Women in CS: where have all the geek girls gone?
March 28, 2008

(source: American Institute of Physics Statistical Research Center) (pdf)
There is a bulletin board that hangs on the lobby wall of the Physics building I work in. Amidst the job postings and conference posters and other standard university bulletin board components, there is a single graph that never fails to catch my attention. It’s not the best graph; the percentage axis is confusing and the data is a few years old, but I am aware of the real trends it is trying to represent. I believe the information is meant to be heartening. Except I’m on the red line, the only one that has been consistently declining for nearly as long as I have been alive, and I would rather have more women to work with than a career of affirmative action.

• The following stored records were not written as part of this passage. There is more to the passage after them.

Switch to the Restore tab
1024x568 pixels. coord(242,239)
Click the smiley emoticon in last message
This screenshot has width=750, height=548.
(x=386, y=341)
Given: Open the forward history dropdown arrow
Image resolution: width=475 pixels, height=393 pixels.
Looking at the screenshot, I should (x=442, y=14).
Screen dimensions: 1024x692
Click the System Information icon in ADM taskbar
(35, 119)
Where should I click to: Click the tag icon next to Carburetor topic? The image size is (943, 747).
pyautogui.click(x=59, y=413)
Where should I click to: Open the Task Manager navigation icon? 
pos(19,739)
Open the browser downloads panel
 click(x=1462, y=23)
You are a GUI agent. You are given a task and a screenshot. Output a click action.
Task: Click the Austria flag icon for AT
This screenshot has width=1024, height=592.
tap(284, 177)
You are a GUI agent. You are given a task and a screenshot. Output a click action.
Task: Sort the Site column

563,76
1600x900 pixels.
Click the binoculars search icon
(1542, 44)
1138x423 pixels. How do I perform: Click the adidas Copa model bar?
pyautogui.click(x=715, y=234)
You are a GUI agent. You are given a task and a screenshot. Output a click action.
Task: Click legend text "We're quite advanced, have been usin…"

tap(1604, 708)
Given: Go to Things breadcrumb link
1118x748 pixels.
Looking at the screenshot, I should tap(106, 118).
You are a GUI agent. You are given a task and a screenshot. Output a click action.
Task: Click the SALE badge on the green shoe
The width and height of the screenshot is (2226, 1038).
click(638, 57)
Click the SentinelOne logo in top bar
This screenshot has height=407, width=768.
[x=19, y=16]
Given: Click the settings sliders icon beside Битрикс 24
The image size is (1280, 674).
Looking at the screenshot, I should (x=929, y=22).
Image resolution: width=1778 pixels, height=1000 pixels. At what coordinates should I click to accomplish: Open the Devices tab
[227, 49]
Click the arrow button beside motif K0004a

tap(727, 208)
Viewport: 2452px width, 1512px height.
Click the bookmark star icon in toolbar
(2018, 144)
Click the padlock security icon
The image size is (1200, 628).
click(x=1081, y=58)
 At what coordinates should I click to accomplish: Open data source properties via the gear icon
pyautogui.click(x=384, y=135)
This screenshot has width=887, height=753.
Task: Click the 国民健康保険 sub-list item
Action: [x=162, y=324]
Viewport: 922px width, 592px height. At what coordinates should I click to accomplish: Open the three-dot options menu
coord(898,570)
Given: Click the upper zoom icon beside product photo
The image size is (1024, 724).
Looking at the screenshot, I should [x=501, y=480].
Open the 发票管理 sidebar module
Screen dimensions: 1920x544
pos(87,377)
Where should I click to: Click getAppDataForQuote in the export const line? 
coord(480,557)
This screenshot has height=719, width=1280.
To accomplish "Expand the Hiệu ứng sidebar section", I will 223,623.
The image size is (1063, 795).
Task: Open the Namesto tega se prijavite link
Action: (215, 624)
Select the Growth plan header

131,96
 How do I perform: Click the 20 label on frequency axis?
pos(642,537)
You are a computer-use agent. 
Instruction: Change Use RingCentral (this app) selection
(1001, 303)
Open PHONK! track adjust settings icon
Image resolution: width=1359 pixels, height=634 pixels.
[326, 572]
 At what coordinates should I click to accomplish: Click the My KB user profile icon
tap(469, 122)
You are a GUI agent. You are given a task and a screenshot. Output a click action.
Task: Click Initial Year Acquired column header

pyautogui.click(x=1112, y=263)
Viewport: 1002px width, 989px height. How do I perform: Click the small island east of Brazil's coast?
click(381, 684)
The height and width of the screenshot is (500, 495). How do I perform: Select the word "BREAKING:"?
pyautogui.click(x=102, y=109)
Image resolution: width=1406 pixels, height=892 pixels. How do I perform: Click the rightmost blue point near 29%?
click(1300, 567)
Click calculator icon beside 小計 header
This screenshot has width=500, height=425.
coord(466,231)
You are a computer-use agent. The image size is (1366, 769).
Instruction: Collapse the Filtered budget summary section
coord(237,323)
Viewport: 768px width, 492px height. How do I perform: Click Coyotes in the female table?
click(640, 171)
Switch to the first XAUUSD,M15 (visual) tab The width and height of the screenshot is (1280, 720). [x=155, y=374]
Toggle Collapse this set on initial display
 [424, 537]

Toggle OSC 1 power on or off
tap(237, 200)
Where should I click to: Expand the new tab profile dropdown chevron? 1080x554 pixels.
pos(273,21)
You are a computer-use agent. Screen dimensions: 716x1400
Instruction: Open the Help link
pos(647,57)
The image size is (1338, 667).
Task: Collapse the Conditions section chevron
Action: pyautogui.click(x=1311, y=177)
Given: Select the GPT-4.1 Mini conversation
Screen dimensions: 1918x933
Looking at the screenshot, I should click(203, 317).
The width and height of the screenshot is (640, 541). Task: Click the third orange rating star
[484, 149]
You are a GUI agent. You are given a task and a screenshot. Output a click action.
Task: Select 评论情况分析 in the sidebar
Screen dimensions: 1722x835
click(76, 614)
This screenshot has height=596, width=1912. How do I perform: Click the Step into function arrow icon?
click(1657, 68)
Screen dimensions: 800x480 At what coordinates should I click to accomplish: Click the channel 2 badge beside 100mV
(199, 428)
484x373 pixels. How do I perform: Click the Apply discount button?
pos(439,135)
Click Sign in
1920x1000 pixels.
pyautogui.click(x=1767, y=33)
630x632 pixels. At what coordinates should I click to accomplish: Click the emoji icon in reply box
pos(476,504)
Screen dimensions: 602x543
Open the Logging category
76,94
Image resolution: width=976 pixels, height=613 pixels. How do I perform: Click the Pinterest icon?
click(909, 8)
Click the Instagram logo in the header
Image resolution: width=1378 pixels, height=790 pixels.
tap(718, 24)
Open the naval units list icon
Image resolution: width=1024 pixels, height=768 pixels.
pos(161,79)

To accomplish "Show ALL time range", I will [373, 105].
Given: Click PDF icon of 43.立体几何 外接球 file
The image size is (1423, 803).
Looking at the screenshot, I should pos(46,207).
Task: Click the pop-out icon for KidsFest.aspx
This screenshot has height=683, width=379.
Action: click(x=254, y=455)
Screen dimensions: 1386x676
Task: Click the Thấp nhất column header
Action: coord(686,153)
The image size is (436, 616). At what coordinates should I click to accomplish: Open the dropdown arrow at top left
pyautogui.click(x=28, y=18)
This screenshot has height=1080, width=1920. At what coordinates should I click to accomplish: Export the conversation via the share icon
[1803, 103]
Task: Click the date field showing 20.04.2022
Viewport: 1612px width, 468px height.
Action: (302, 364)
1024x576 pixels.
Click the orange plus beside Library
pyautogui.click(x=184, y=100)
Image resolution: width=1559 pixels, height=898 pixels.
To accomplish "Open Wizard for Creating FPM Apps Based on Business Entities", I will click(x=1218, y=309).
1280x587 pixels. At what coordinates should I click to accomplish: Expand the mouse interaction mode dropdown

The declining numbers of women in my field of Computer Science has been a known issue that educators, industry members, and concerned geeks like the community of linuxchix have been trying to sort out since the early 1990s. The only Women’s Studies course I ever stomached in my loathing of second-wave feminism focused on “Women in Information Technology” and I was the only IT major in the class. I did a few months of library research and conducted interviews of all the female students I could find who had stuck with Computer Science or Information Systems degrees or dropped from them. I wrote a fifteen-page paper about the issues I found, mostly the same issues anyone discusses regarding women in science — confrontational and condescending attitudes from certain men in the field, self-doubt or social fallout from being assertive, actual or perceived ineptitudes at math self-traced back to early school expectations, unappealing perceptions of “geeky” people, and so on and so on. I finished my degree resigned at being one of two female students in all of my population-forty upper-level classes save Database Design (no math), and stepped out into the working world with no more of a clue than I had when I’d been made fun of at age twelve for being a geek and a tomboy.
The poster taunts me and my firsthand knowledge that its three-year-old data is still valid. All of the other sciences are improving. Where are we going wrong?